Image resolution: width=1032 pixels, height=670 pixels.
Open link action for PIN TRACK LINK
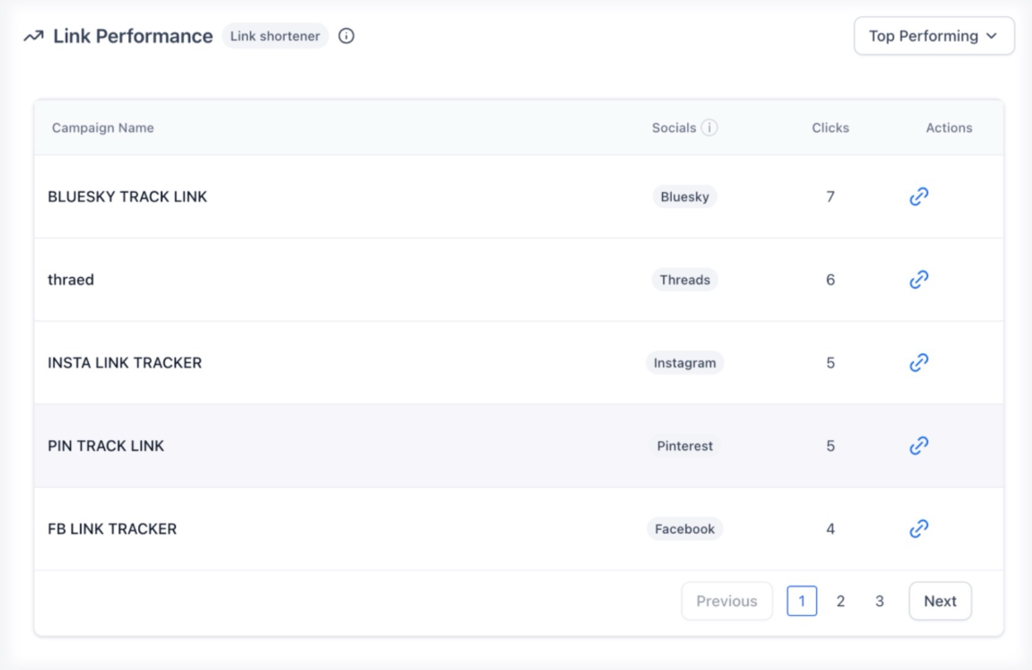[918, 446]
---
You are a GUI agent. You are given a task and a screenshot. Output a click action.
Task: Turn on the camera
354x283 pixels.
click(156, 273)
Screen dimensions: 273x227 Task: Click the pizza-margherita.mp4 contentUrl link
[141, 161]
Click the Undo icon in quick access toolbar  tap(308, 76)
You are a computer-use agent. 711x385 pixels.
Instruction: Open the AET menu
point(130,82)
--
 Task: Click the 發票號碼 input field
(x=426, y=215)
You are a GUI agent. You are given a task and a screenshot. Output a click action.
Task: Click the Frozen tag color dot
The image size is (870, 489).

→ What to produce:
Go back to the listing above. Copy word for word the lines from the one with "Task: Click the Frozen tag color dot" through the one with "The image size is (870, 489).", and nothing more.

→ Output below:
Task: Click the Frozen tag color dot
The image size is (870, 489).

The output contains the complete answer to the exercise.